-------- Dataset extract
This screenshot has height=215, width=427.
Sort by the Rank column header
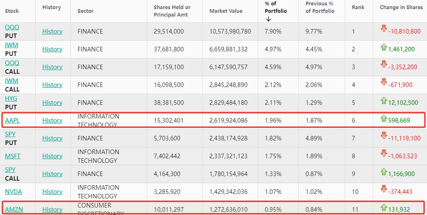point(358,7)
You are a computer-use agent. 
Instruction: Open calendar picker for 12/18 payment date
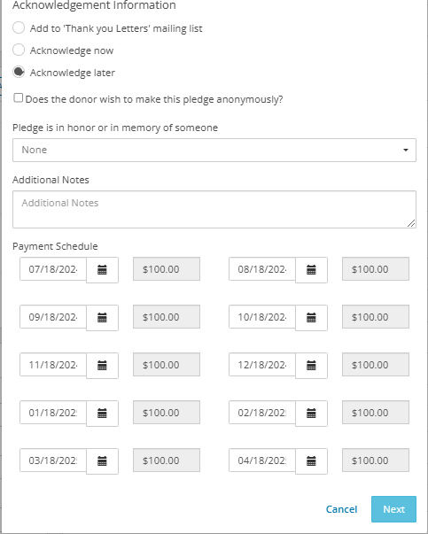click(311, 366)
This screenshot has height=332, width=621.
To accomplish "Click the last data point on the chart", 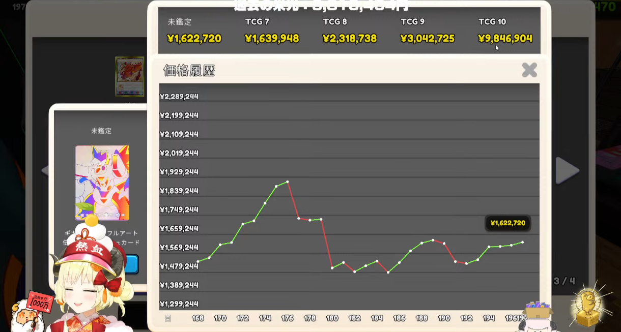I will pos(522,243).
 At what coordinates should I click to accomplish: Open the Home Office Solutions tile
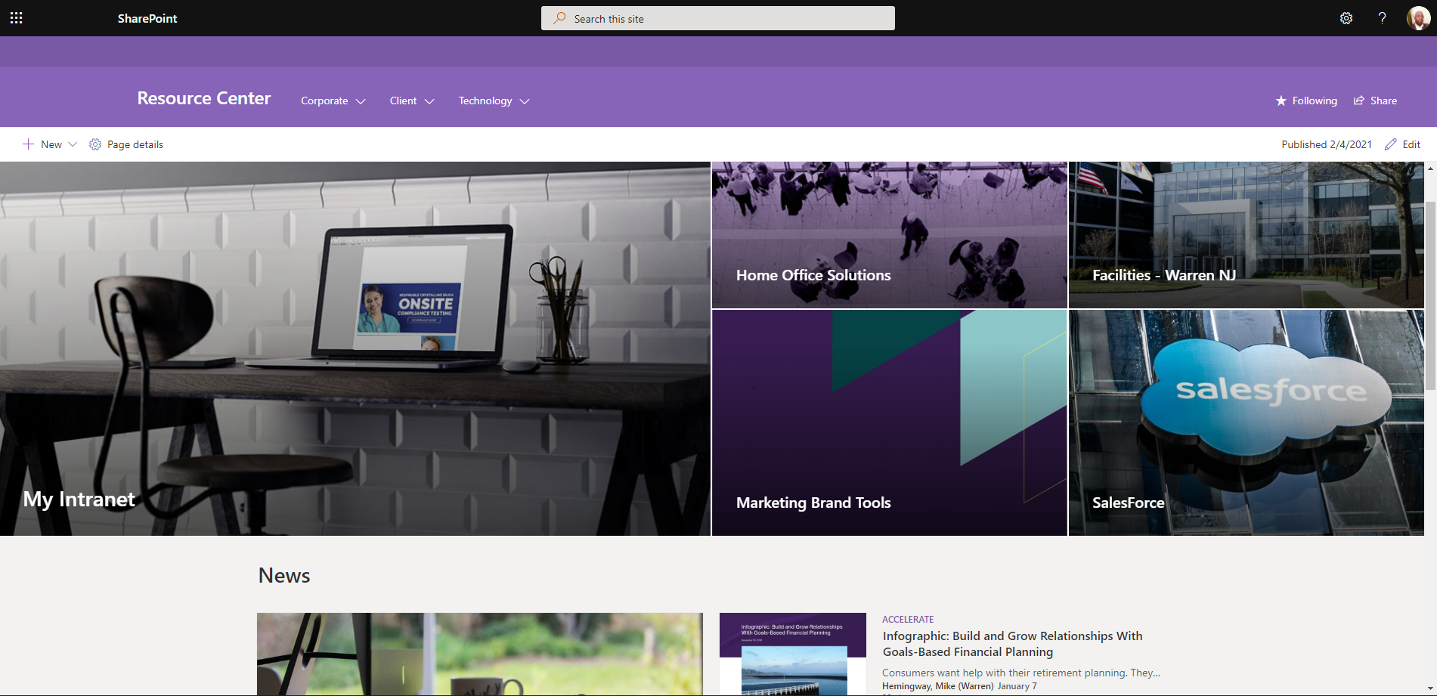point(889,235)
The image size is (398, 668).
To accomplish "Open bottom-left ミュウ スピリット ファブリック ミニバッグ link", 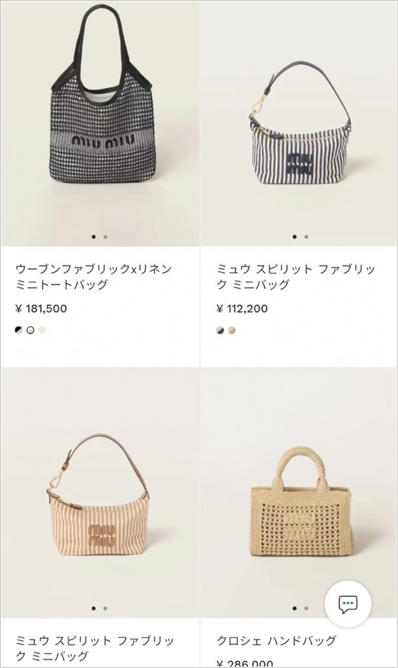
----------------
§ **Task item**: In the records above, each line with the string "height" should be copied.

§ **Result below**:
This screenshot has height=215, width=427.
This screenshot has height=332, width=621.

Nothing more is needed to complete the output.